> _Work instructions_: Pictures stay out of the copy, which must hold exactly the lines from the one containing "966x603 pixels." through the end of the material below.

> _Study material_:
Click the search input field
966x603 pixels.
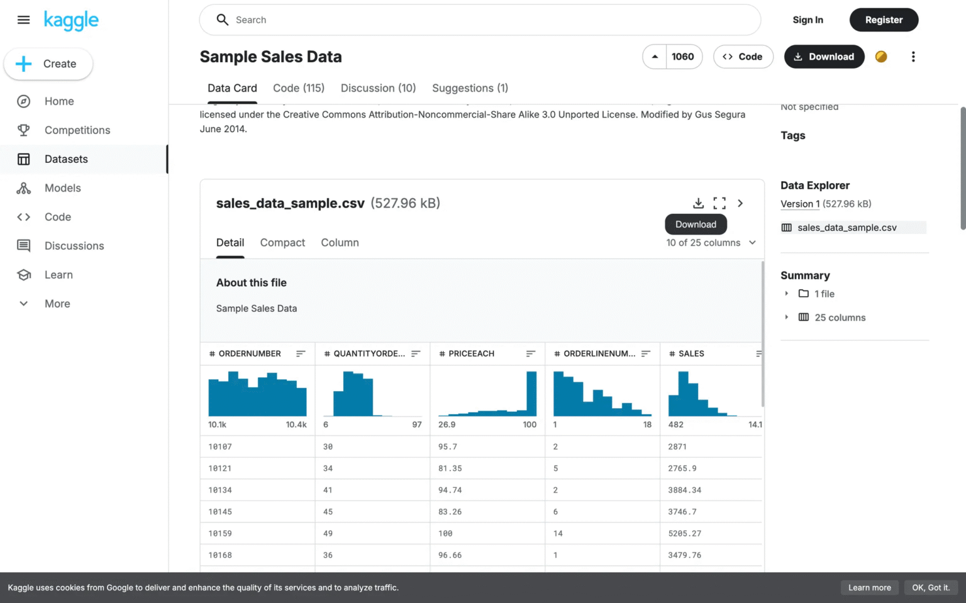tap(440, 19)
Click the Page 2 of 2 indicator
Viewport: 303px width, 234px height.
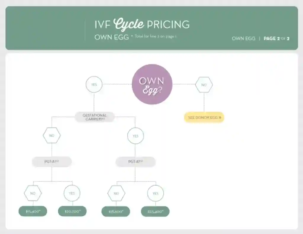pos(276,38)
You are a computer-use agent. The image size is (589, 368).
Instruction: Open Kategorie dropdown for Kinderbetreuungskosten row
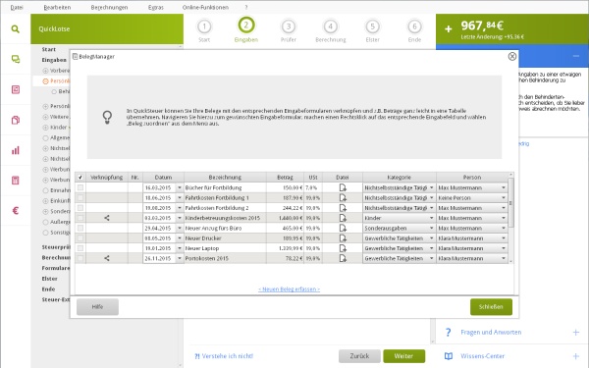432,218
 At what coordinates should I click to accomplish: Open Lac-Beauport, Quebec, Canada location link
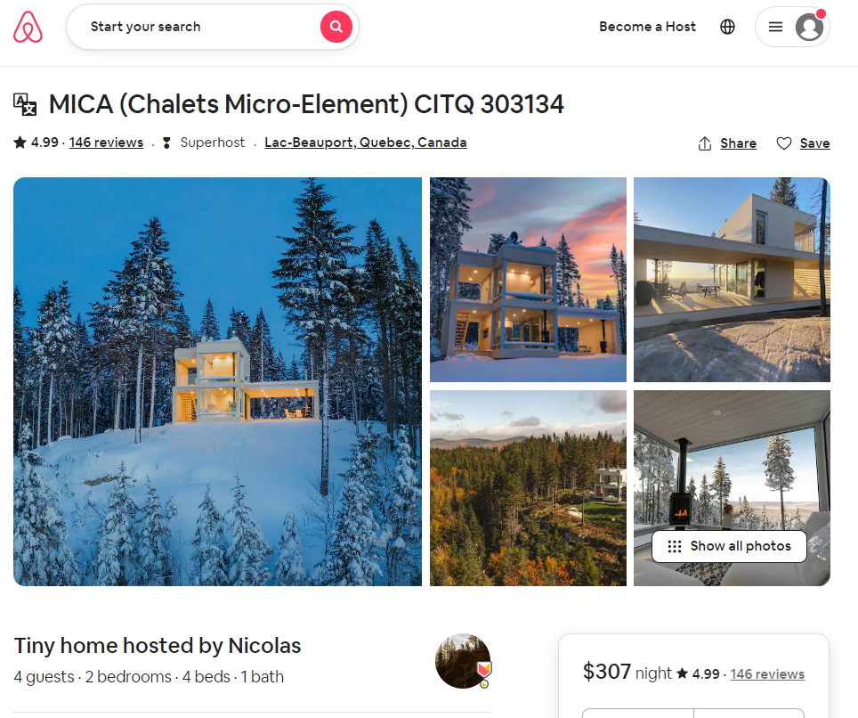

> _Output of the task_:
966x603 pixels.
tap(440, 19)
Click the Page 2 of 2 indicator
Viewport: 303px width, 234px height.
pos(276,38)
You are a computer-use agent. The image size is (589, 368).
Instruction: Open Kategorie dropdown for Kinderbetreuungskosten row
432,218
 At what coordinates should I click to accomplish: Open Lac-Beauport, Quebec, Canada location link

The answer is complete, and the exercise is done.